But the injustice was in my own fancy; and the imaginary monster was an amiable and deserving woman. I could not be mistaken in the first view of her understanding, her knowledge and the elegant spirit of her conversation: her polite welcome, and her assiduous care to study and gratify my wishes announced at least that the surface would be smooth: and my suspicions of art and falsehood were gradually dispelled by the full discovery of her warm and exquisite sensibility. After some reserve on my side our minds associated in confidence and friendship, and as Mrs. Gibbon had neither children nor the hopes of children, we more easily adopted the tender names and genuine characters of mother and son.11

The ogre becomes his mother.
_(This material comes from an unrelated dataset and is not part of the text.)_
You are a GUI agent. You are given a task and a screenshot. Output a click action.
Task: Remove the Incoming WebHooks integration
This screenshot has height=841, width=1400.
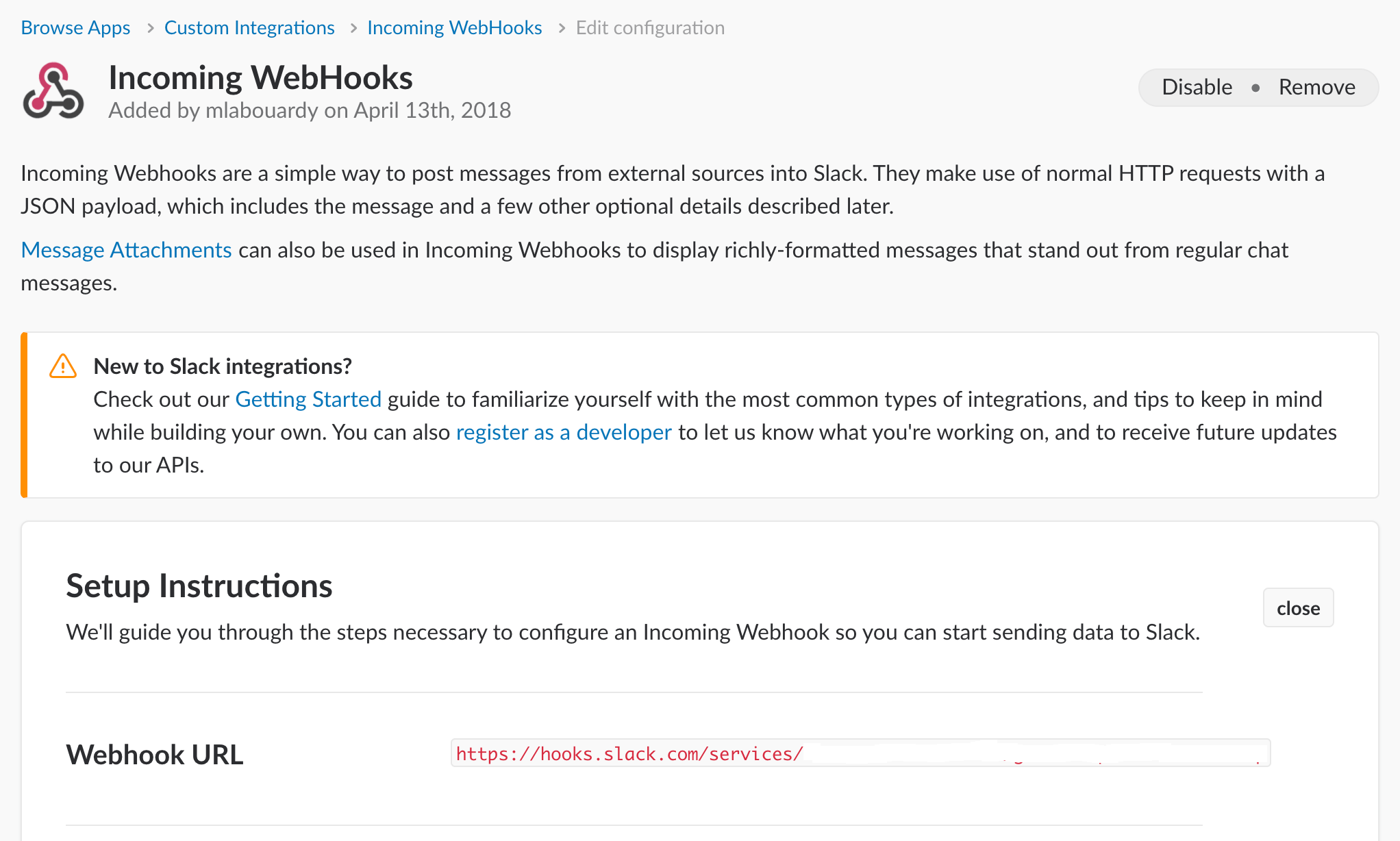tap(1316, 87)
The first meeting drives away his extravagant ideas, but it takes time to overcome his suspicions and his reserve. The process was gradual. His attitude towards her changes as he learns more about her. Yet the final touch that brings them together is her inability to have children (who would make him take second place in his grandfather's will and her affections). The verb “adopted” in his last sentence is close to the literal meaning and seems typical of Gibbon's relationship to experience. Here as elsewhere there is a strong sense of consciously accepting a role, of choosing a state rather than insensibly sliding into it. His stepmother becomes far more a mother to him than, on his own account, Judith Gibbon had ever been. She clearly approaches the ideal of sisterhood which Gibbon sets forth in discussing the deaths of his siblings:

The relation of a brother and sister, especially if they do not marry, appears to me of a very singular nature. It is a familiar and tender friendship with a female, much about our own age; an affection, perhaps softened by the secret influence of sex, but pure from any mixture of sensual desire, the sole species of Platonic love that can be indulged with truth and without danger.12

The characteristic attempt to free himself from danger is here. It is significant that the boy who was neglected by his mother and who rejected his lover should find his stepmother, his aunt, and the wives of his friends the most important women in his life. What is most important in the narrative of his relationship to his stepmother, as in his account of Suzanne Curchod, is the shift in understanding which comes about through the passage of time.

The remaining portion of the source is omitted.